People who care more about themselves than others have a hard time apologizing. People who feel weak, uncertain or resentful or don’t respect themselves or others also have a hard time apologizing. People who don’t value the relationship rarely apologize. Losers in general find it impossible to apologize. Only people who are committed to being the best they can be can give a sincere apology. Only those people who are able to see they were wrong, admit to it, own up to it and change it are even capable of apologizing. Even if you feel confident, secure and good about yourself and your intentions you may still feel reluctant about apologizing.

So, if being able to apologize well is such a good thing, why is it so hard for so many people to do?

One: We all hate to be wrong. But it’s a fact of life, you’re going to be wrong. Get used to it.

Two: We think that admitting we’re wrong is weak - but it’s not. It’s smarter than making a mistake and being unwilling or unable to acknowledge that. People think if you did a bone-head thing once and won’t admit it that you’re likely to do it again. And who needs that?

Three: Admitting you were wrong means you’re also admitting you need to change and a lot of people don’t want to change.

Four: We honestly don’t value the relationship with the person we need to apologize to.

So what do you do? You practice.

One: Begin practicing small apologies that don’t threaten your sense of self-esteem. When you bump into someone say, “I’m sorry. I didn’t mean to bump you. Are you okay?” When you show up even five minutes late, apologize. No excuses. Just, “I’m sorry I’m late. I didn’t mean to hold everyone up.”

Two: Go back and apologize for something you should have apologized for at the time, but didn’t have the courage or backbone to apologize for at the time.

Three: Wait. Each of us, being human, will do several things a day, or at least a week, that we need to apologize for. It can range from being selfish, to insensitive - as in, “I just realized you asked me to help you with the house cleaning this week and I haven’t. I’m sorry. What is there I can do right now to make it up to you?”

When you practice apologizing for the small things, it’s a lot easier to tackle the big apologies when they come up.

“I was supposed to pick you up at the airport today?! OMG! I’m SO sorry! I’m on the lake with the guys fishing right now. There is no way I can be there in less than two hours.”

Apologies are course corrections in our relationships. They keep the relationship intact - but only when offered with sincerity and with a commitment to change or stop the behavior that prompted the apology to begin with. If you don’t change or stop the behavior once you acknowledge it - then the apologies cease to have an impact, you stop having any credibility, and the relationship is often permanently damaged.
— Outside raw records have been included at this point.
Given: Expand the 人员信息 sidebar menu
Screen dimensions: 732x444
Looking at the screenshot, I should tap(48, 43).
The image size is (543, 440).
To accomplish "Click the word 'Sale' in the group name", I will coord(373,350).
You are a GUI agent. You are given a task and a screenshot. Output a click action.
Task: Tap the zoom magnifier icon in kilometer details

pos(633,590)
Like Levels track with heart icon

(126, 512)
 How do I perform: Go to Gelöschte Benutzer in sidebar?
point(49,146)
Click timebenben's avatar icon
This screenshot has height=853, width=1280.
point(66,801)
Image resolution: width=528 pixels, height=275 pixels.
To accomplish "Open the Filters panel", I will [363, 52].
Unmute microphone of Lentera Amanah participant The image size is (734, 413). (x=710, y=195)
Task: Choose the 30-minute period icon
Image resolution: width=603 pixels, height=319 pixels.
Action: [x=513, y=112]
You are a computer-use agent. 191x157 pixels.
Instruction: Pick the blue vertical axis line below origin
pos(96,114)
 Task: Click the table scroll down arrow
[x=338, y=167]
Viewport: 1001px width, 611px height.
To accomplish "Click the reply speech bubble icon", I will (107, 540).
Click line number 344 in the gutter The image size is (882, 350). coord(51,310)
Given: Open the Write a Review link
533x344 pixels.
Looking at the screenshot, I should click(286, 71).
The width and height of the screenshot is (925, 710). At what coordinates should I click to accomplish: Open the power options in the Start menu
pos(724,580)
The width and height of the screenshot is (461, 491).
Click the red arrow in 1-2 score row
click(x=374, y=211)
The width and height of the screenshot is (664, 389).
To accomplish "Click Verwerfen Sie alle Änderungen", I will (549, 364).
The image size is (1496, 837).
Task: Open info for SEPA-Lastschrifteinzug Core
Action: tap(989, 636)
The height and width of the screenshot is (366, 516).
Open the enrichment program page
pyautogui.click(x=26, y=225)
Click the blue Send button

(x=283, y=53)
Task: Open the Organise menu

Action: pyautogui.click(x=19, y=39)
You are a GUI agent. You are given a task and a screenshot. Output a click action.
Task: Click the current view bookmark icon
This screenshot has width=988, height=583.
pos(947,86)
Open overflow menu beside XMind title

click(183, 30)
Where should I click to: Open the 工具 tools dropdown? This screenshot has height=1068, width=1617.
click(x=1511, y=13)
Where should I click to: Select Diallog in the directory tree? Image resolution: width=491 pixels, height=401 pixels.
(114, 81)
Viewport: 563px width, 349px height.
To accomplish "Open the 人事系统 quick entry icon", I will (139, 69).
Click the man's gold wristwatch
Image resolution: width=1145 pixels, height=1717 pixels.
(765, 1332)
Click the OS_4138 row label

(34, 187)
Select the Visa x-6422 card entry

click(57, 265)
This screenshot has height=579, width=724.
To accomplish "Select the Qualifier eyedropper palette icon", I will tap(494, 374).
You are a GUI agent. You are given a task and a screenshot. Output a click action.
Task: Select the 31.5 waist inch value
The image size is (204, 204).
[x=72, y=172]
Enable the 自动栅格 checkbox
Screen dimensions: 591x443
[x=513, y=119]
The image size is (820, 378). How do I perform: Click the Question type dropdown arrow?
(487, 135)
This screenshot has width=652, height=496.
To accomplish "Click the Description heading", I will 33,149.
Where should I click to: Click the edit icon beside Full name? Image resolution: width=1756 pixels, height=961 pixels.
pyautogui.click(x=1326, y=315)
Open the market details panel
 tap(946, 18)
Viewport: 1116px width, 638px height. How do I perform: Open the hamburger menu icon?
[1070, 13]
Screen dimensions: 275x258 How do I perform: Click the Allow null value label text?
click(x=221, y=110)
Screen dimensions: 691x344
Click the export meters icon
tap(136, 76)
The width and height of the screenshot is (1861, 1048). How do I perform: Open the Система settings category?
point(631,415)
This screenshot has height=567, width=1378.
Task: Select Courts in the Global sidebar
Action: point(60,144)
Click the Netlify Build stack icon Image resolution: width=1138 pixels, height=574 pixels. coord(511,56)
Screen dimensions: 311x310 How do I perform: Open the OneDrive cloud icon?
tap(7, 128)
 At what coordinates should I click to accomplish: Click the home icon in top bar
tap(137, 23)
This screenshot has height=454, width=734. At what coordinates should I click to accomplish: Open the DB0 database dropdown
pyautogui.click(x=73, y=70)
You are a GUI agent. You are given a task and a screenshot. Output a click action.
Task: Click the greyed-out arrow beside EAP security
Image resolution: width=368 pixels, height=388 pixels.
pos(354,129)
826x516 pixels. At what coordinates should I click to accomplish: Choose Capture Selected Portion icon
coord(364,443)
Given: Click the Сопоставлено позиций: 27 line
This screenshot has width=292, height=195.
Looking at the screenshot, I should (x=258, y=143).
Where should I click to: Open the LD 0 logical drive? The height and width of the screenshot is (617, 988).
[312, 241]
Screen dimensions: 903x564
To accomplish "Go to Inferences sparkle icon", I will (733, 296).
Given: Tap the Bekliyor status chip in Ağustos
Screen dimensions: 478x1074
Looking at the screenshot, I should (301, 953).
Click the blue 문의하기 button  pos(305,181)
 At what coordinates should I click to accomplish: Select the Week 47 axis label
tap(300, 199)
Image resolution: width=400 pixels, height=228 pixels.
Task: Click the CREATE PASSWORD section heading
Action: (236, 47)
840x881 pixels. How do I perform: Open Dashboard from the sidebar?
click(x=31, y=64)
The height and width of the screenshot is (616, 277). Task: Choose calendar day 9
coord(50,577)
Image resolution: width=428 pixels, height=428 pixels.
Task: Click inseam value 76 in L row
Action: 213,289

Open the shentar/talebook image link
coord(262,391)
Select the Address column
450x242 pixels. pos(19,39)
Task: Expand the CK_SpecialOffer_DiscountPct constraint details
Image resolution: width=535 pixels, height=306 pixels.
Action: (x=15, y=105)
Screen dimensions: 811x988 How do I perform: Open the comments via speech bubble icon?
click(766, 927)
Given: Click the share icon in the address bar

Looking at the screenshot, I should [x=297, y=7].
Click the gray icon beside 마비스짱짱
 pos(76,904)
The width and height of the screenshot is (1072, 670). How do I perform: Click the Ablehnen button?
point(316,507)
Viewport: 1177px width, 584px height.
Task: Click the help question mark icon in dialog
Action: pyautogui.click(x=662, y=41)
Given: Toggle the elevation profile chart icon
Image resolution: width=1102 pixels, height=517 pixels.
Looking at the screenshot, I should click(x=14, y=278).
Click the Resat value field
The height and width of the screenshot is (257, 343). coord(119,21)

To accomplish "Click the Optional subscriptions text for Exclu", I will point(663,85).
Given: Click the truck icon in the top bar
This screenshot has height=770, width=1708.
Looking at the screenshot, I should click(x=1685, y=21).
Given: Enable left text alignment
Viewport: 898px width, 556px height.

Saying, “I’m sorry I’m late, it won’t happen again,” is okay if it doesn’t happen again, or doesn’t happen without good reason (I had a car wreck on the way is a good reason. “I forgot,” is not).

All that said, I confess. I have not mastered the art of the apology, but I’m working on it. What I do know is that I draw strength and courage from recognizing that we’re all better off for apologizing when the situation arises. Do it, as Martha says in her quote above, as soon as you recognize you’re wrong. Do it sincerely. Do it to save or protect the relationship, and then having apologized and made amends, move on. You’ll be the better person for having done so.